When Uncle Peter and I said goodbye, my Aunt took to the phone with enthusiasm, there was very clearly something she wanted to talk about beyond wishing me happy birthday. After a short moment she got straight to the point, and once again, I was being gifted with something unexpected that reached deep down into my soul. My Aunt’s intent of the conversation was to let me know she very much wanted us to build a house on their land, and to do so sooner than later she was going to help.
It was a detail filled conversation, where she spoke rapidly to let me know why this was suddenly in her heart in a stronger way than ever.
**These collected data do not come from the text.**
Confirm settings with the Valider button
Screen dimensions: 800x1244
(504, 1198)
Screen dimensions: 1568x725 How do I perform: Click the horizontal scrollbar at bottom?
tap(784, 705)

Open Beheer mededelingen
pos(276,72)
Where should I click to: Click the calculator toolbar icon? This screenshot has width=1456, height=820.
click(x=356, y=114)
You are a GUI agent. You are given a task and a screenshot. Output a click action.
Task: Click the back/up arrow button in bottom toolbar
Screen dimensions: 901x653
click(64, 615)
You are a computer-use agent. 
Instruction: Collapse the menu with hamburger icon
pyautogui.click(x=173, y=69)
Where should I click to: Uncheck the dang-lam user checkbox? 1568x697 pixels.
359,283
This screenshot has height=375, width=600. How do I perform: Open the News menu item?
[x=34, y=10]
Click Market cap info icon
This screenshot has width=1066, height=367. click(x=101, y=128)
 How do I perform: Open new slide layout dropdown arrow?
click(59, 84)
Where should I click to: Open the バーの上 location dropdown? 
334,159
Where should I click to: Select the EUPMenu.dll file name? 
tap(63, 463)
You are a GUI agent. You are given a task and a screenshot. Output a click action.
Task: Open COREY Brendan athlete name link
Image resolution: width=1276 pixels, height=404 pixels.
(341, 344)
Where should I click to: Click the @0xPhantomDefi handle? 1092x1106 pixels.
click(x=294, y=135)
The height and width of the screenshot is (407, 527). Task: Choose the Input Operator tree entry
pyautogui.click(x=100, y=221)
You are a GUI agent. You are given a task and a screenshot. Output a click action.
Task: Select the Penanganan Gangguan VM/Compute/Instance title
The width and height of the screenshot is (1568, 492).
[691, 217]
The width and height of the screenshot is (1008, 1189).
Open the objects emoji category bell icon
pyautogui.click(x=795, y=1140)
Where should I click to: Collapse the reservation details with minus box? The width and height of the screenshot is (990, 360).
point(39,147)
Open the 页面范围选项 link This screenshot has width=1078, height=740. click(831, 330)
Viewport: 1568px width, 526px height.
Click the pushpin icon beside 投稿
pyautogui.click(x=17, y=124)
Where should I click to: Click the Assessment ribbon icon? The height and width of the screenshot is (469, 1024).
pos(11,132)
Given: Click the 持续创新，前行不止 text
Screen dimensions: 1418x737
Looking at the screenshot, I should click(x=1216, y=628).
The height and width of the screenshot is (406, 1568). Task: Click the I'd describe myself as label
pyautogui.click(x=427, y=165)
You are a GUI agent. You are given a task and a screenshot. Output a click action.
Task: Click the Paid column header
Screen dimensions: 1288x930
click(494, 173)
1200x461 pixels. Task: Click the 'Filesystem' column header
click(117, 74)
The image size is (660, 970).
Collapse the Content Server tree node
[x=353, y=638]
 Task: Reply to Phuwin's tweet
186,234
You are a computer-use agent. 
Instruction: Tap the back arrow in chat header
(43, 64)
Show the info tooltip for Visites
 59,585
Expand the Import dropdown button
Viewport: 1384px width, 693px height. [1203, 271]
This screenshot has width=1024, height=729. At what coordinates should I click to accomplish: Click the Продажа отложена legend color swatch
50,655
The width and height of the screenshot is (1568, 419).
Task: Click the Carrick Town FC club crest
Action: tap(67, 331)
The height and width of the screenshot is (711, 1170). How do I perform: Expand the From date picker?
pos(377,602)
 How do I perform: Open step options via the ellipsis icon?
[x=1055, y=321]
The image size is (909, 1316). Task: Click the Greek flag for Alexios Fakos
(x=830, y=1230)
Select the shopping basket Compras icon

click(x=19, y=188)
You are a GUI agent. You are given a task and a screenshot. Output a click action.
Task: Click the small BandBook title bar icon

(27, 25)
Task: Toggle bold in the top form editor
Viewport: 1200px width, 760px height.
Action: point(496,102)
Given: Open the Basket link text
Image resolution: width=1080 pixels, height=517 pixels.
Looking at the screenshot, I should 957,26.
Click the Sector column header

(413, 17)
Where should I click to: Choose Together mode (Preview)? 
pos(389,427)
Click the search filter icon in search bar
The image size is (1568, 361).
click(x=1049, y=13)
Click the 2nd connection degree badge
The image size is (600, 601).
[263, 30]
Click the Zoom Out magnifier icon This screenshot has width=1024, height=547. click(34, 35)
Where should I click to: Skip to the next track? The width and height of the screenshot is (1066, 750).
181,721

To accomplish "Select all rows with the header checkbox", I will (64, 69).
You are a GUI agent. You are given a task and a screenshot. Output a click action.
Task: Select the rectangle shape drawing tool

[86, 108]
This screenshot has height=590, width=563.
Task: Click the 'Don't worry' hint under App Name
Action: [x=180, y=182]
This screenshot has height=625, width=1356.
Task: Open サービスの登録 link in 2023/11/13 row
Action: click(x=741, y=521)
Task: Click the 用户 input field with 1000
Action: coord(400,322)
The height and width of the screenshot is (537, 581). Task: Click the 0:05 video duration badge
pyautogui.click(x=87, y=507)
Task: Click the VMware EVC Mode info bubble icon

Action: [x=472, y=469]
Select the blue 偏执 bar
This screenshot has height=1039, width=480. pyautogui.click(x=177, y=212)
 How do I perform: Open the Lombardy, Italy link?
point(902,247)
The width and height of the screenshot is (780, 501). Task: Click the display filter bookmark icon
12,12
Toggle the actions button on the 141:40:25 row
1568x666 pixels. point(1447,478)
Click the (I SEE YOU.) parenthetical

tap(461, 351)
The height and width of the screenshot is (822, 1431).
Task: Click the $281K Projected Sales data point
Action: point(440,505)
“The council have made a cul-de-sac at the end of Coolgardie road on our property for the work trucks to turn around.” Aunt Heidi said in a flurry. I was listening with my imagination alight and I knew exactly which part of the road she was talking about, and so I was visualizing it all as she spoke. I could see dusty trucks, and the rainforest trees covered in the fine film of clay dust that settles on the green leaves after traffic has stirred the dirt road particles into the air. “They did it without permission, but here is the good part, when I went in and spoke to them, I said, Oh I am quite happy for you to buy the land that you are using from us, and they did not know what to say.” My Aunt was enjoying sharing with me how clever she was at putting the council people in an awkward situation. When you live in a rural area, sometimes things like this happen and if no-one is paying attention to their land, suddenly a road will be widened, your mail box will be in a ditch, or a tree will be removed without communication. My Aunt actually had no intention of selling the land to the council, and it was really only the smallest strip of land, and as my Aunt said herself, it did not really matter, but what she was doing was setting the scene for some country folk bartering. My Aunt proceeded with the story, “So I said to the council guy, who is such a sweet guy by the way, he is a baby, and has the kindest face, and you could just see in his eyes he wanted to do the right thing, so I said to him, Well, how about this then, I need some surveying done, and I want a dwelling entitlement re-instated. What if you use our land, and then when you are surveying the road, you survey our land too? And the guy said, sure, we could do that.” My Aunt was very pleased with how this scenario had unfolded, it was like she was playing the game of life and she had been given an ace, just when she needed it.
My Aunt has wanted to have the land re-surveyed for a while now. The property is one whole, made up of three lots of land that Grandpa bought over time in the 1970’s. Each lot had a dwelling entitlement, but no actual houses. The dwelling entitlements needed to be reinstated in order to build on the lots, and it was thought that boundary adjustments would be made on the lots as well, which requires surveying. All of this costs money, and time and energy, and for some reason it just was not happening. Then suddenly, the council come along and made a cul-de-sac where they were not supposed to, and something stirred within my Aunt and boom, everything shifted.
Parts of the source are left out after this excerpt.